А те, кто остался на берегу, упустили минуту, когда еще можно было войти в воду. Теперь тела их остыли так, что сама мысль о купании кажется невозможной. Заливчик врезан в высокий берег, берег обнесен высокими деревьями, и хотя солнце еще не зашло, в заливчике глубокая, быстро холодеющая тень. Песок в тени остывает почти мгновенно, тепло протекает сквозь него так же быстро, как вода. Несколько мгновений – и вот он уже холоден и пуст, и белый, желтоватый цвет его, весь день казавшийся душным и жарким, теперь выглядит холодным. Теперь только вода сохраняет дневное тепло, но это сырое и зябкое тепло, и те, кто остался на берегу, кто упустил минуту, когда надо было нырнуть и поплыть, надевают брюки, натягивают свитера, достают из рюкзаков сухие носки – основательно готовятся к вечеру и к ночи, – а плавающие все медлят выйти из реки на берег.
Но вот мы все вместе: и тепло одетые, кто так и не искупался, у кого кровь еще не отлила от головы, а в ушах стоит звон от дневного зноя, и те, кто искупался, вылез из воды, но никак не хочет что-то на себя надевать, ходит в трусах, босиком по песку и все норовит пройти по кромке берега и воды, еще раз услышать ее звон, почувствовать ее мягкое тепло.
– Давай кастрюлю, наберу, – говорю я дежурному, который в кедах, боясь замочить ноги, лезет на шлюпку, чтобы с кормы зачерпнуть воды. Беру кастрюлю и долго вхожу в воду, выбираю место, где вода чище, смываю с кастрюли налипший за день жирноватый песок, делаю шаг в сторону против течения и еще шаг и только тогда набираю воды.
Ногам в воде тепло, на кожу спины и груди давит ровная прохлада, но под горящей от растираний кожей ровный слой тепла. Раскаленное солнцем тело остыло, но взбодренное купанием, водой, оно теперь само вырабатывает тепло. Вода серая, лоснящаяся, листья тоже постепенно сереют, уходит слепящая яркость, но прозрачность не исчезает, а даже углубляется. Видимые и невидимые солнечные вихри, которые давили днем на глаза, рассеялись, осели в холодном воздухе, воздух очистился, промылся, река отделилась от берегов, от неба, каждая струйка на реке выделилась, стала ясно видна: где водоворот, где перекат, где след от бакена. И небо тоже отделилось от воды. Оно еще в закате, но закат тоже холодеет, тепло из него утекает за горизонт, а облака в зените сереют и холодеют, остановившись на месте. Лес посерел, переходы зеленого как бы смазались, но зажглись невидимые ранее под ярким дневным солнцем краски земли. Неяркие, они и должны светить только в таком вот сумеречном свете. На противоположном берегу желтым засветилась широкая полоса скошенного хлеба, по краям стерня даже как будто подернулась инеем, ниже – луговая зелень, дальше гора с белыми выходами известняка. Этот белый известняк так приятен сейчас! Посмотришь – то ли мел, то ли снег. Но мел ли, снег ли, а холод и свет от этой белизны приятен. И сразу с этой белизной соединяются белая полоска песка на противоположной стороне, и желтоватые намывы песка за поворотом, и белый песок у нас под ногами.

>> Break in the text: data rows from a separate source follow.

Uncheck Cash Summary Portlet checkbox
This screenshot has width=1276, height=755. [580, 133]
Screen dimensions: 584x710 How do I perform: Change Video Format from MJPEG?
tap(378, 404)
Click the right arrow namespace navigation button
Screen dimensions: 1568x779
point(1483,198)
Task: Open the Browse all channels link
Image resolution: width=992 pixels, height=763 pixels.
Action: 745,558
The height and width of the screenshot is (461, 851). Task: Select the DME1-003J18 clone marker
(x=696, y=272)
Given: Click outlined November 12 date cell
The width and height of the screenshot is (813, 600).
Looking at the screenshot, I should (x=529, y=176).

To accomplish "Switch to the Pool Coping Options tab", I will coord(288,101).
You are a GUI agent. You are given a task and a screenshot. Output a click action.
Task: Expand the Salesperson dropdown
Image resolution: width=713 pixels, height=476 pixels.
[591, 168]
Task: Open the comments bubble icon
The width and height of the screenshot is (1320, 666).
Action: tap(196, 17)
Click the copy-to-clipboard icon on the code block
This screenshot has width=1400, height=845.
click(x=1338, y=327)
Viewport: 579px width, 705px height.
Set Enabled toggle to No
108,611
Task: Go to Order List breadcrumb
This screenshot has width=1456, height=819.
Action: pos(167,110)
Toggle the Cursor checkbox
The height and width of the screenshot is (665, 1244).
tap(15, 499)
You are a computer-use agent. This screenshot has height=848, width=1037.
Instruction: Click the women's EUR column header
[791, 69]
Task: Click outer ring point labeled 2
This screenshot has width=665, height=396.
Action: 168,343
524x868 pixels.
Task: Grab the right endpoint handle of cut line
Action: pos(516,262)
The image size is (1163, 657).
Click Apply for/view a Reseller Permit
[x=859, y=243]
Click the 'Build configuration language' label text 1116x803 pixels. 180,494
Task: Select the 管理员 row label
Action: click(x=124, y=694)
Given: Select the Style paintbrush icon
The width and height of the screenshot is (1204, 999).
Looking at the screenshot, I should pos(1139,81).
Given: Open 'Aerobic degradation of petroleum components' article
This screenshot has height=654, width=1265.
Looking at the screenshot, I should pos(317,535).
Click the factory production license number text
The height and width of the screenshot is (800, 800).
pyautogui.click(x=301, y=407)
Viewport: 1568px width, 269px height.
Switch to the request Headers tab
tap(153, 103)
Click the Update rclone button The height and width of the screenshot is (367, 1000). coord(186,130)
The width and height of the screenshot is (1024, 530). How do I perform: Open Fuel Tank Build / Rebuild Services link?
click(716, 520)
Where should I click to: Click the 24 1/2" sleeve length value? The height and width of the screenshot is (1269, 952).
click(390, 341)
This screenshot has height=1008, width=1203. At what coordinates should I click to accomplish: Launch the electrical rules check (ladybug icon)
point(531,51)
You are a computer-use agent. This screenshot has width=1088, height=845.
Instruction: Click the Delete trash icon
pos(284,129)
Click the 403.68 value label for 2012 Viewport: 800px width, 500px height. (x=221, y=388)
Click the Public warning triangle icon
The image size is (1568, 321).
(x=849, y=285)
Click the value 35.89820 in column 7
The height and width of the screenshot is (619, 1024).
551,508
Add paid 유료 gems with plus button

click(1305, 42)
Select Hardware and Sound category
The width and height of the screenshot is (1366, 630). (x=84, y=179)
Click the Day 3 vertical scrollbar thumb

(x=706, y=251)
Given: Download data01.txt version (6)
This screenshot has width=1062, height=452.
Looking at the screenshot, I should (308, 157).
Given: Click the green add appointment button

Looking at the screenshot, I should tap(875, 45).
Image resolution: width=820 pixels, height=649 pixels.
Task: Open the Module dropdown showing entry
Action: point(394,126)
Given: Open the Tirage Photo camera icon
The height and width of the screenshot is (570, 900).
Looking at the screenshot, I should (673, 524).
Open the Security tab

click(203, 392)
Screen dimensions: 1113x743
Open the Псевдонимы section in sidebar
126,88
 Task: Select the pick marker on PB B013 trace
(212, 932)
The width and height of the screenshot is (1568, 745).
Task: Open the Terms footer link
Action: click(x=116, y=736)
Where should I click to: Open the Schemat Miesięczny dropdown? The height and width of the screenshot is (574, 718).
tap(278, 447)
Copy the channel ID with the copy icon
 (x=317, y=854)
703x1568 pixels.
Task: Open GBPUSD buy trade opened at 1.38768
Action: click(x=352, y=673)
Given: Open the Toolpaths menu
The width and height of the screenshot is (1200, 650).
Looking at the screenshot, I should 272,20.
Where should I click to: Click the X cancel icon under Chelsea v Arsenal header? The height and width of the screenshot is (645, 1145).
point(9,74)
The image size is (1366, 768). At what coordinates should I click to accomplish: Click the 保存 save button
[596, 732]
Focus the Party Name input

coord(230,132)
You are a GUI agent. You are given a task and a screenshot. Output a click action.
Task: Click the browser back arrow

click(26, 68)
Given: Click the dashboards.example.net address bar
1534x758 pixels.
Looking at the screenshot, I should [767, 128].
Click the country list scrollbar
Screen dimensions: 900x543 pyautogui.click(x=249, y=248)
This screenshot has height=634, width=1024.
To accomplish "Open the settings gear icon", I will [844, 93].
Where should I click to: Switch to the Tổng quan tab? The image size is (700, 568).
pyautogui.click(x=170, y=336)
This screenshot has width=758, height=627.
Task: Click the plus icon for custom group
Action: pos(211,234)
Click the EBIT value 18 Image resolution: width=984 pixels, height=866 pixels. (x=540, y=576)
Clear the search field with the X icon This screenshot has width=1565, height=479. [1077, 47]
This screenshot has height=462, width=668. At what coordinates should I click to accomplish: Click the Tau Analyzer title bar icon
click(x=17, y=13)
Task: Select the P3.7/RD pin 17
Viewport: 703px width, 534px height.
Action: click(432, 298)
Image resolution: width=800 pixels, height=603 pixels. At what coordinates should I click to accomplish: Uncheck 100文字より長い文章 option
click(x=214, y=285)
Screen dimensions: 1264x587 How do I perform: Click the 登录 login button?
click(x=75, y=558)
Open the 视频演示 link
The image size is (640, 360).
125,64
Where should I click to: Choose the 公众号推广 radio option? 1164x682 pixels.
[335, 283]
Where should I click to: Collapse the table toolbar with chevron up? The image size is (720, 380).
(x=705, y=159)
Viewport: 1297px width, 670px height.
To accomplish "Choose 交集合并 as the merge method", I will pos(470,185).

Вот тут и надо выйти из воды, передать кастрюлю дежурному, сесть на песок, и медленно-медленно шнуровать выбеленные всего за несколько дней солнцем, песком и водой кеды, и смотреть, смотреть, потому что именно в эти минуты становится понятно, зачем мы пошли в поход, зачем гребли днем до того, что ладони потрескались и горят, а нижняя губа распухла и кожа на ней лопнула, зачем через полчаса мы начнем натираться противокомарной мазью и бить голодных, пустых, серых комаров, от которых воздух сделается шуршащим и колючим. Освобождение – вот что испытываешь в эти минуты, радость освобождения, завершенность дневного цикла.